Newer approaches to drug delivery include particles that find specific cells, latch on and release their drugs. Another approach allows the cells to engulf the particles, taking them into the cell and releasing the drug. However, the requirements for these delivery systems are complicated and challenging to implement.
The Penn State researchers' approach produces a more universal delivery system, a tiny spherical container averaging less than 5 microns or the diameter of the smallest pollen grains.
The spheres are formed around solid microparticles that are either the drug to be delivered or a substance that can be removed later leaving a hollow sphere for liquid drugs. They reported their results online in Soft Matter.
Alternating positive and negative layers of material form the microcapsules. The capsules are created while attached to a flat surface so the section of the sphere touching the surface is not coated, leaving about 5 percent of the surface as an escape area for the drugs. The microcapsule, excluding the exit hole, is then covered in a slippery, non-stick barrier coating.
"These are not the first microcapsules for drug delivery developed, but a previous attempt had surfaces that stuck together and clumped," says Darrell Velegol, associate professor of chemical engineering. "We also designed the tiny hole in the sphere for controlled delivery and that is a new development."

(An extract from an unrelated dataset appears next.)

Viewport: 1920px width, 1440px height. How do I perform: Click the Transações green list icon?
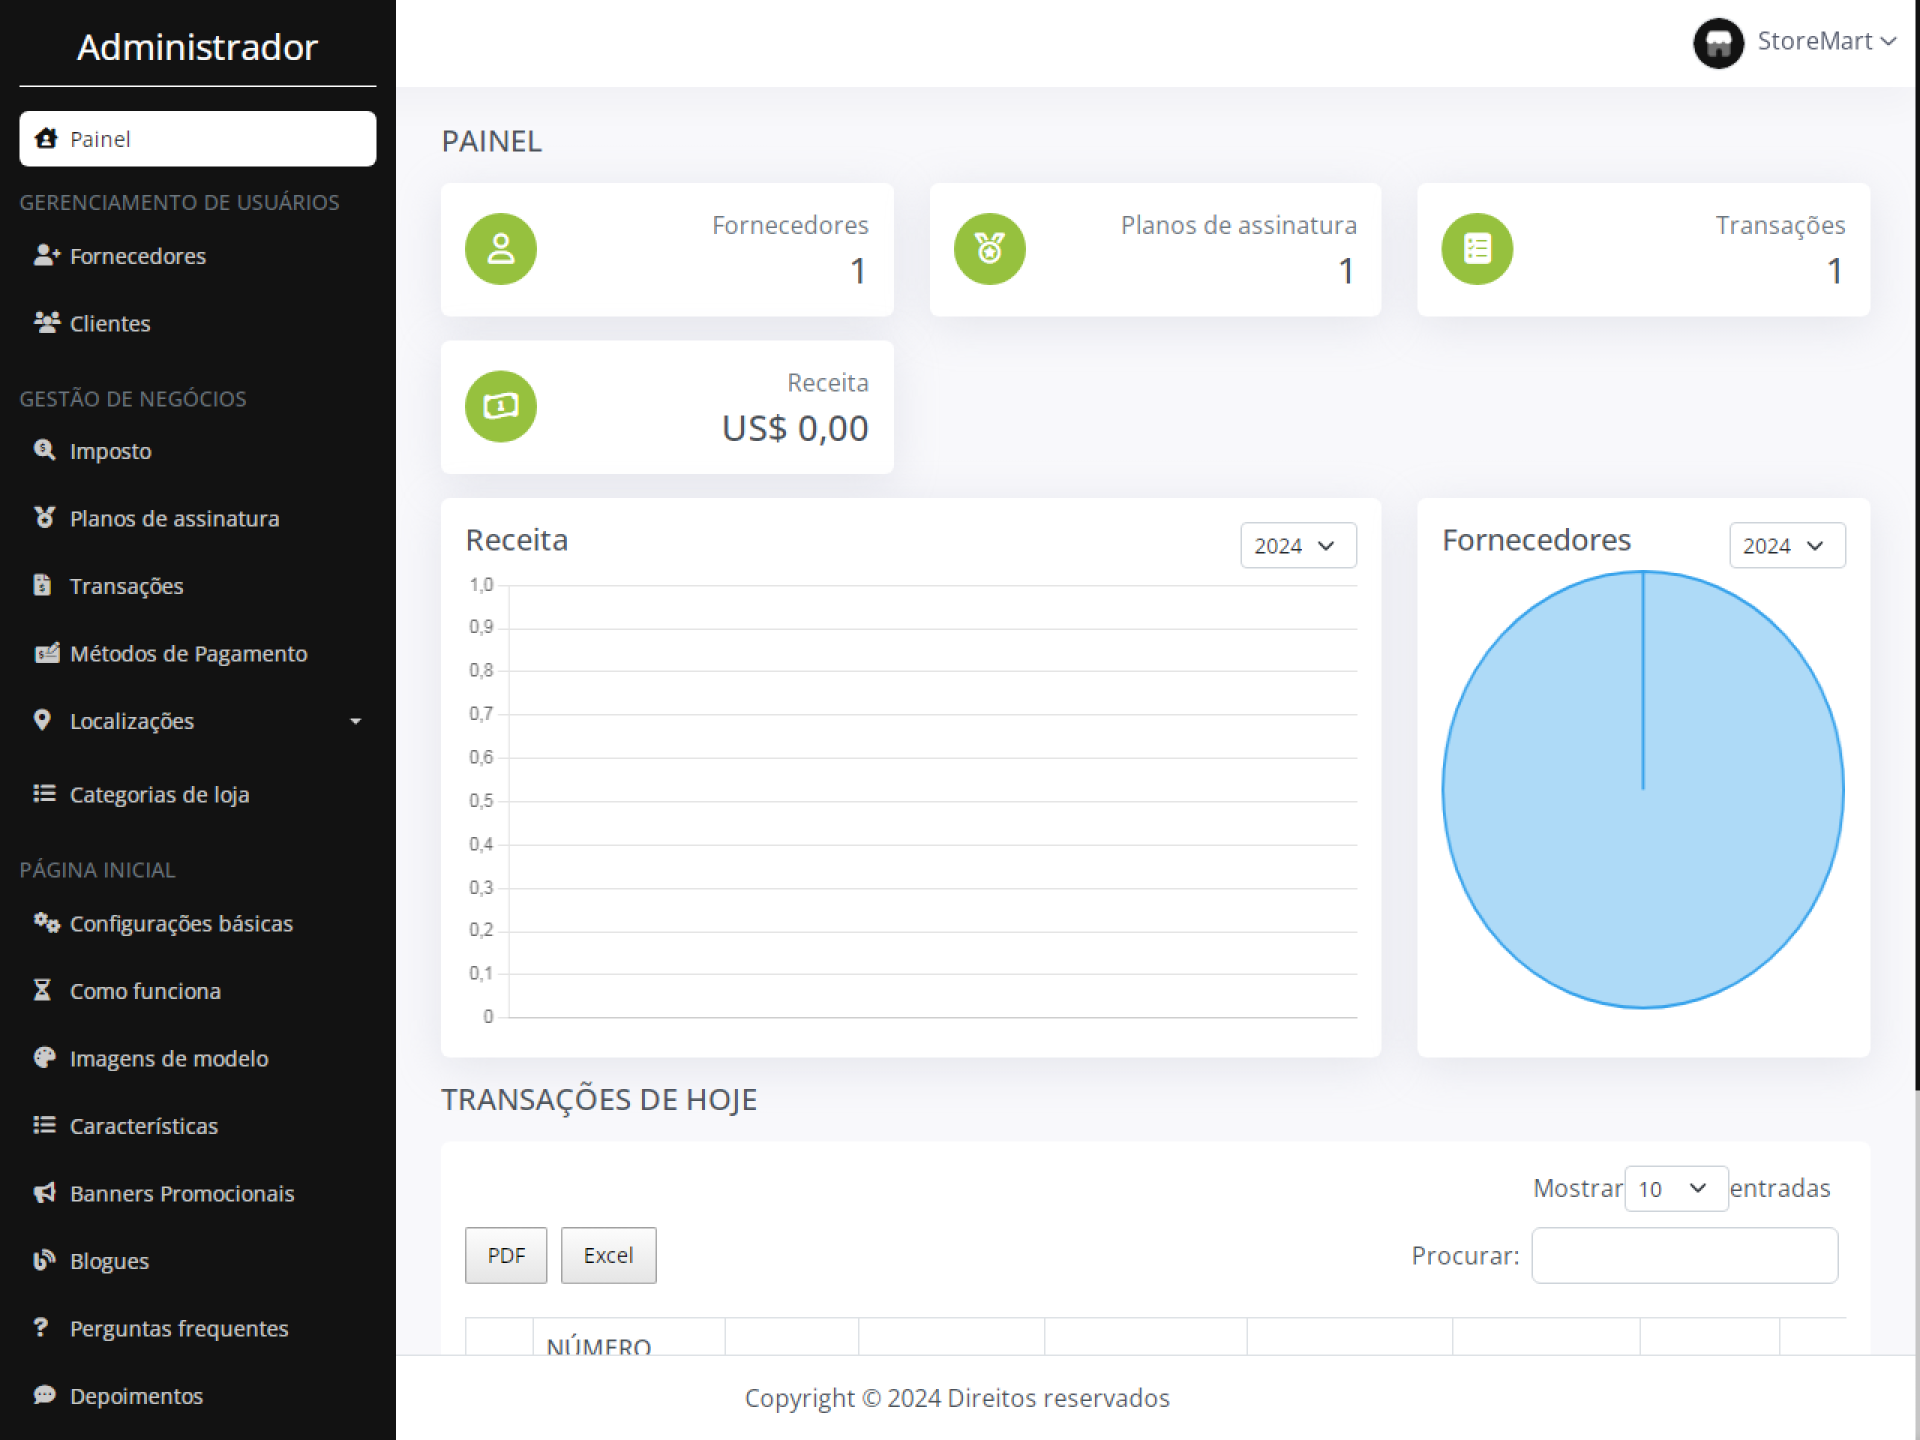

Targeted drug delivery systems release their drug from the moment they enter the body. The microsyringes, however, while releasing material continuously, do so only from the tiny hole in their surface and not from the other 95 percent of the sphere's surface. This will concentrate the drug at the target and reduce the amount of toxins circulating in the body.
"These particles are delivery vessels to which you can add whatever you want when you need it," says Jerri. "Drugs can be either solid -- incorporated when the capsules are made -- or liquid -- filled later. Chemicals that target the diseased cells can be attached in a variety of ways."
To serve as viable, flexible drug delivery systems, these microcapsules should be off the shelf and not completely tailor made for each application. The researchers tested the robustness of the microsyringes by dehydrating and then reconstituting them. Their ability to withstand long periods dried out and then successfully rehydrate is important both for shelf life and because that is the way that liquid medications will be inserted in the microcapsules as needed.
To ensure that the spheres refill, the researchers used a solution containing fluorescent dyes. The filling and emptying of the microcapsules are controlled by the acidity of the liquid in which the tiny beads float. Successful rehydration and filling suggest that these microsyringes could be manufactured and stored until needed. They could then be filled with the appropriate drug and have the proper targeting agent attached to treat specific diseases and patients.
"The masking process used to manufacture these microcapsules is relatively inexpensive, current technology and is scalable," says Velegol. "This means they could be mass produced."
The researchers, who included Jerri, Velegol and Rachel A. Dutter, undergraduate in chemical engineering, still need to perfect the impermeable coating for the outside of their microsyringes and test other aspects of the microsyringes.
The National Science Foundation supported this work.